Data_Science/Whatsapp_Chat_Analyzer/main.py

import streamlit as st
import pandas as pd
import plotly.express as px
import matplotlib.pyplot as plt
import seaborn as sns
from wordcloud import WordCloud
import nltk
from nltk.corpus import stopwords
import emoji
from collections import Counter
import plotly.graph_objs as go
import numpy as np
import requests
import re
import zipfile
import io
from datetime import datetime

# Function to handle date conversion
def handle_date(date_str):
    """
    Converts a date string to datetime or timedelta.
    
    Args:
    date_str (str): Date string to convert
    
    Returns:
    datetime or timedelta: Converted date/time object
    """
    try:
        return pd.to_datetime(date_str)
    except ValueError:
        # Handle incompatible format (e.g., "0 days 00:04:00")
        time_part = date_str.split()[2]
        return pd.to_timedelta(time_part)

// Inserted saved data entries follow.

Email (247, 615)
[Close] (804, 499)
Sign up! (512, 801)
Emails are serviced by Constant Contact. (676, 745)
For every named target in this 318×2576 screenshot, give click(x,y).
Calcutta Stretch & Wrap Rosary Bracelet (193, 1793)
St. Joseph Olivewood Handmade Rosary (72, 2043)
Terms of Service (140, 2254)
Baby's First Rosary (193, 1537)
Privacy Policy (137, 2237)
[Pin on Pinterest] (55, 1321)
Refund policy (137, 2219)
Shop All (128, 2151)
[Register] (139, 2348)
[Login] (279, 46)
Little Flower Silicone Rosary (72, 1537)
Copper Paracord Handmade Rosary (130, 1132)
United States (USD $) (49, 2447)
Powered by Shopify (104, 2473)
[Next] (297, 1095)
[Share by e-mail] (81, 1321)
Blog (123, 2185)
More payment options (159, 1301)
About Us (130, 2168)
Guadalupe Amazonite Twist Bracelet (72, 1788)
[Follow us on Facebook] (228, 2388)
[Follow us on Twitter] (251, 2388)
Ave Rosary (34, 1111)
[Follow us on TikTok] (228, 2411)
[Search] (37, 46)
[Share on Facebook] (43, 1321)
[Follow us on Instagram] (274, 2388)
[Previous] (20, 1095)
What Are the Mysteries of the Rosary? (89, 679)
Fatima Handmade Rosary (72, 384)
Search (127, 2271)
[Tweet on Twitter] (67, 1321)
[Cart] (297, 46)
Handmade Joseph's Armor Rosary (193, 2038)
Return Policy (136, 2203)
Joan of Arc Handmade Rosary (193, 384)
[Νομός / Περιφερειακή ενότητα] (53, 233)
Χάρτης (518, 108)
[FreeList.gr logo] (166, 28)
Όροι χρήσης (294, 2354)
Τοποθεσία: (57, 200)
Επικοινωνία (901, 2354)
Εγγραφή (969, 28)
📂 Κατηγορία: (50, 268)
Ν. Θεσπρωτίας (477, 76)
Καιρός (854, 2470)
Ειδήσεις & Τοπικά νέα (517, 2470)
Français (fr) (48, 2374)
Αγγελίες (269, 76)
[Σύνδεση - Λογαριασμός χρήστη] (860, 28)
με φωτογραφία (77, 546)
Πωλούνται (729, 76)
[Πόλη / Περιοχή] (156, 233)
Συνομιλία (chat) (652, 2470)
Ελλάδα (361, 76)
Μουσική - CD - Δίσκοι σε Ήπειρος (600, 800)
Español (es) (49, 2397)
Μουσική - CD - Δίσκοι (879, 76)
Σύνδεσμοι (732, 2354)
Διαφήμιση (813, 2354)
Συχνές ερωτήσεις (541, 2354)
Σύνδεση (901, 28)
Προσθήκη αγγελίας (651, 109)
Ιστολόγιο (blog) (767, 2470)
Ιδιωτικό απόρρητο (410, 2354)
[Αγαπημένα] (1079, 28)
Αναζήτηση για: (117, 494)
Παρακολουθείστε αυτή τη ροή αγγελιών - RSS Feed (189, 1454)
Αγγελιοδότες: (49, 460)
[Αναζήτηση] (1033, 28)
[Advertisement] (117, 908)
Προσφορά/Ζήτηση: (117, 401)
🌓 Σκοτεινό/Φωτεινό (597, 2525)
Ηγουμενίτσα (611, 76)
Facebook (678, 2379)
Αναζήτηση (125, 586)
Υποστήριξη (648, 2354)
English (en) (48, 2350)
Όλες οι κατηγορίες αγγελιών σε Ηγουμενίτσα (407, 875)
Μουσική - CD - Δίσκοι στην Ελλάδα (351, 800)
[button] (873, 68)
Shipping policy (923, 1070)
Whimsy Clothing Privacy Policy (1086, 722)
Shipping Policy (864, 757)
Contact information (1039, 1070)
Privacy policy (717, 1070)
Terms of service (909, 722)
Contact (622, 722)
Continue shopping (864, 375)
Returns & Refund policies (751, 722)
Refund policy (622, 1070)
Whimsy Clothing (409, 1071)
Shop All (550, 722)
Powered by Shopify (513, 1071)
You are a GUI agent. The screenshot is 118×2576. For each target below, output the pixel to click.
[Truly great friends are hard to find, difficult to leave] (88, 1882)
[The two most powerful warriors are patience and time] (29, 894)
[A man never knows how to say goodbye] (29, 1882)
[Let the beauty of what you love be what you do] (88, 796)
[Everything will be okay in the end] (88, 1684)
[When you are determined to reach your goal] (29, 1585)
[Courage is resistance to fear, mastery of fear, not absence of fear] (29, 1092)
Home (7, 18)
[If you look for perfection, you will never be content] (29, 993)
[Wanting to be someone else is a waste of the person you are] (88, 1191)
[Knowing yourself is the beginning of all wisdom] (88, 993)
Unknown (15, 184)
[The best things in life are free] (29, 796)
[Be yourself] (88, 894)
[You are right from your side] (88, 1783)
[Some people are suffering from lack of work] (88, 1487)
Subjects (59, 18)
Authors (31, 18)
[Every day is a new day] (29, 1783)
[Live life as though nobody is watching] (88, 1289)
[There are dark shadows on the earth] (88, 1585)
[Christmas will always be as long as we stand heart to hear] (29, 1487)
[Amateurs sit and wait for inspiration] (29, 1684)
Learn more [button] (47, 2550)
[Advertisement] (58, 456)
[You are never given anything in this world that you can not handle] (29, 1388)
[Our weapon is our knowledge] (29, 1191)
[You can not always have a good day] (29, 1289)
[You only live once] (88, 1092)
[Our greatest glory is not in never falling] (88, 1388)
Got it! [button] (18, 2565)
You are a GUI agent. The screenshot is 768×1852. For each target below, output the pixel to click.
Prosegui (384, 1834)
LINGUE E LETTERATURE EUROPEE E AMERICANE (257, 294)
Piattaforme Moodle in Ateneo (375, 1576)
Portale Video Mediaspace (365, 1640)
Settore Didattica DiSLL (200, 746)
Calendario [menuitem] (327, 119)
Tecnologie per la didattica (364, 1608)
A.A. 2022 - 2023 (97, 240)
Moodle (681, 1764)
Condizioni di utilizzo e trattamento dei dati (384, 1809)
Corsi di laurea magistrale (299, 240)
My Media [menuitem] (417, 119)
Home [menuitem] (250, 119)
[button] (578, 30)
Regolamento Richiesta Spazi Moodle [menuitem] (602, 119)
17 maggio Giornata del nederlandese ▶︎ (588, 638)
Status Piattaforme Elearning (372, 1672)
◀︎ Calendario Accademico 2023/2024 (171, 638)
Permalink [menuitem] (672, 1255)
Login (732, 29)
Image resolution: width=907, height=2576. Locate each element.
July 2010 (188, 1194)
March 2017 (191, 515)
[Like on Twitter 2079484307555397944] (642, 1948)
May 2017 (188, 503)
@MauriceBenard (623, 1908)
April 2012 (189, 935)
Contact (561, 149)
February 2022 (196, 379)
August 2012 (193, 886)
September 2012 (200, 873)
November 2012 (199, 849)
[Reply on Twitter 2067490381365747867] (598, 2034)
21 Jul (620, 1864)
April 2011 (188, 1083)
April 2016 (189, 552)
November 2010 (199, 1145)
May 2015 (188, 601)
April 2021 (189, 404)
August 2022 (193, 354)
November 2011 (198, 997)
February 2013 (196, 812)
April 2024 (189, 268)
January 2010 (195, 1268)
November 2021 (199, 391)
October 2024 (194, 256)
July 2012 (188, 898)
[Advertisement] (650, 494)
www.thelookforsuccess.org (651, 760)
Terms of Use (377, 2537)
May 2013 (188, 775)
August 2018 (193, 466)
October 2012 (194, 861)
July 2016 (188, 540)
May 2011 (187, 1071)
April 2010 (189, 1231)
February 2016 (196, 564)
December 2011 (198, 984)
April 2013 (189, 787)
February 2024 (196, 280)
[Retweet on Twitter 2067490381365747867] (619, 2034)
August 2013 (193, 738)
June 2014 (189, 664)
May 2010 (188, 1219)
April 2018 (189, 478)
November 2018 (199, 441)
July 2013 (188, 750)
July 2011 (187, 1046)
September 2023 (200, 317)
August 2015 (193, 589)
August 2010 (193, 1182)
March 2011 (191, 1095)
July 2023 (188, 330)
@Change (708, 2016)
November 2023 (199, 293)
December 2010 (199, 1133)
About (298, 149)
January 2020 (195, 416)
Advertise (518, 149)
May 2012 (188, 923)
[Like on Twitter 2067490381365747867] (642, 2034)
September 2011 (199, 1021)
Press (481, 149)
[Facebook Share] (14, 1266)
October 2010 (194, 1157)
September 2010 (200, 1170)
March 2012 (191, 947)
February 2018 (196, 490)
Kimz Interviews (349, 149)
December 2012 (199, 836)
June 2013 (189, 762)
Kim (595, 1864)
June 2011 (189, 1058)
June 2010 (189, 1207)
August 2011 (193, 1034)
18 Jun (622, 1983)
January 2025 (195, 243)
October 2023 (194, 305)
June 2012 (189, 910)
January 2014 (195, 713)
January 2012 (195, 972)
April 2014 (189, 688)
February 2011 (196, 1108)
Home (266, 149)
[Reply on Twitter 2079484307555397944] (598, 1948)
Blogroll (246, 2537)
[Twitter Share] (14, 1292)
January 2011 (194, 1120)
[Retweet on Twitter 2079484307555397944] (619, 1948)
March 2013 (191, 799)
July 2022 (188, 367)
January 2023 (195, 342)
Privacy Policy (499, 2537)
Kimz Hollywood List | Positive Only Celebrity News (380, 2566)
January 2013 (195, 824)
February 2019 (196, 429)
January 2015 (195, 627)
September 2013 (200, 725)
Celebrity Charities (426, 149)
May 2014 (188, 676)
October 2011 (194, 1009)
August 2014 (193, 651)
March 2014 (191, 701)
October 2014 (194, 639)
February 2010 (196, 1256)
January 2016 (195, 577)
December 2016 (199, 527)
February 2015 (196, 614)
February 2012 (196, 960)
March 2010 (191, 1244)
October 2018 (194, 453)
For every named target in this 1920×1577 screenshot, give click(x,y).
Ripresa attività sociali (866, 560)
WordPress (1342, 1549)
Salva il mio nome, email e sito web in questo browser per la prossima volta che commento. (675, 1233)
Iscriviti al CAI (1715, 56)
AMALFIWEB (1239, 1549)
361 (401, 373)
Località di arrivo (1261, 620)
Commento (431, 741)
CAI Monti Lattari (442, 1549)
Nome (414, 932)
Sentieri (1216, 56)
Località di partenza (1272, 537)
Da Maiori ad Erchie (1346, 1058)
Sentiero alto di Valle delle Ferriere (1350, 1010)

# Function to convert 24-hour time to 12-hour format
def twelve_hr_convert(time_str):
    """
    Converts 24-hour time format to 12-hour format.
    
    Args:
    time_str (str): Time string in 24-hour format
    
    Returns:
    tuple: (time_string, am/pm indicator)
    """
    return datetime.strptime(time_str, "%H:%M").strftime("%I:%M %p")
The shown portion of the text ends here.